If you are asked to find the work done by gravity on a projectile, the force will obviously be the mass multiplied by gravitational acceleration. What will the displacement be, the horizontal or vertical one?


The work is given by:

$$ W = \int \vec{F}.d\vec{r} $$

where the force $\vec{F}$ and the displacement $d\vec{r}$ are both vectors and $.$ is the dot product.

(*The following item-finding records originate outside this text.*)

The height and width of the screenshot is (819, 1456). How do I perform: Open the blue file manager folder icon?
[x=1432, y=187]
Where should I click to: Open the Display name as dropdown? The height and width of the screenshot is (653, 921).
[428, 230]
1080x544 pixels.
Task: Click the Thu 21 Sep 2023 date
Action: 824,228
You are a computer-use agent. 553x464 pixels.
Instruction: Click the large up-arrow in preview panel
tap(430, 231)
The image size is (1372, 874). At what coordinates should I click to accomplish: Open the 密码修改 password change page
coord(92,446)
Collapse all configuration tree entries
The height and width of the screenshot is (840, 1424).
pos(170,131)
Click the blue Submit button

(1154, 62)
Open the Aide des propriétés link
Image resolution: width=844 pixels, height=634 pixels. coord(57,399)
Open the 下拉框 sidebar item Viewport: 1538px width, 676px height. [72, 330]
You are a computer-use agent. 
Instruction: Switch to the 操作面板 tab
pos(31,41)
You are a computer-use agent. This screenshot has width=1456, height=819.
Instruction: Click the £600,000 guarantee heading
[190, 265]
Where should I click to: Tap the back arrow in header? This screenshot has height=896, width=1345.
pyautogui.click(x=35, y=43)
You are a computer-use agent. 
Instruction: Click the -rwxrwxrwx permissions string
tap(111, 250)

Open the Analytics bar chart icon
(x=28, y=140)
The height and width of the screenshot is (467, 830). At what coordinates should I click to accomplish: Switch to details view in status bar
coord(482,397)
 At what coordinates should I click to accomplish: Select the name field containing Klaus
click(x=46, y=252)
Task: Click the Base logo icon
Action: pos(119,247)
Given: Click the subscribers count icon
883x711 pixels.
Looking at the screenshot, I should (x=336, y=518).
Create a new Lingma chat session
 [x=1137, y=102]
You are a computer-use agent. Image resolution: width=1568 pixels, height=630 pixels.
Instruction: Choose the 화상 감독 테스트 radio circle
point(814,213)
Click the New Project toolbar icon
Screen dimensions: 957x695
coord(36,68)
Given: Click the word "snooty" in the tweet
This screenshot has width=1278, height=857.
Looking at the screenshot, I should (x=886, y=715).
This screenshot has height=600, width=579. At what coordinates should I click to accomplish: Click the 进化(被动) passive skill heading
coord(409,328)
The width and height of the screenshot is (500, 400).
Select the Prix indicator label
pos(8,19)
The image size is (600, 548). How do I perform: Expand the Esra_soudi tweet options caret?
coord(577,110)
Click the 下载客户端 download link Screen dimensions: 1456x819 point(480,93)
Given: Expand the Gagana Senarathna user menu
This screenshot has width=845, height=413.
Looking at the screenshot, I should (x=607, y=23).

We can write $d\vec{r}$ as:

$$ d\vec{r} = d\vec{x} + d\vec{y} $$

where $d\vec{x}$ and $d\vec{y}$ are the displacements in the horizontal and vertical directions respectively, and substituting this into our expression for the work we get:

$$ W = \int \vec{F}.(d\vec{x} + d\vec{y}) = \int \vec{F}.d\vec{x} + \int \vec{F}.d\vec{y} $$

But the force $\vec{F}$ is directed downwards, i.e. in the $\vec{y}$ direction, so:

$$ \vec{F}.d\vec{x} = 0 $$


$$ \vec{F}.d\vec{y} = Fdy $$


$$ W = \int Fdy $$

and since $F$ is a constant we can take it out of the integral to get:

$$ W = F \int dy = F\Delta y$$

where $\Delta y$ is the $y$ distance moved. So the work is the force due to gravity times the vertical distance moved.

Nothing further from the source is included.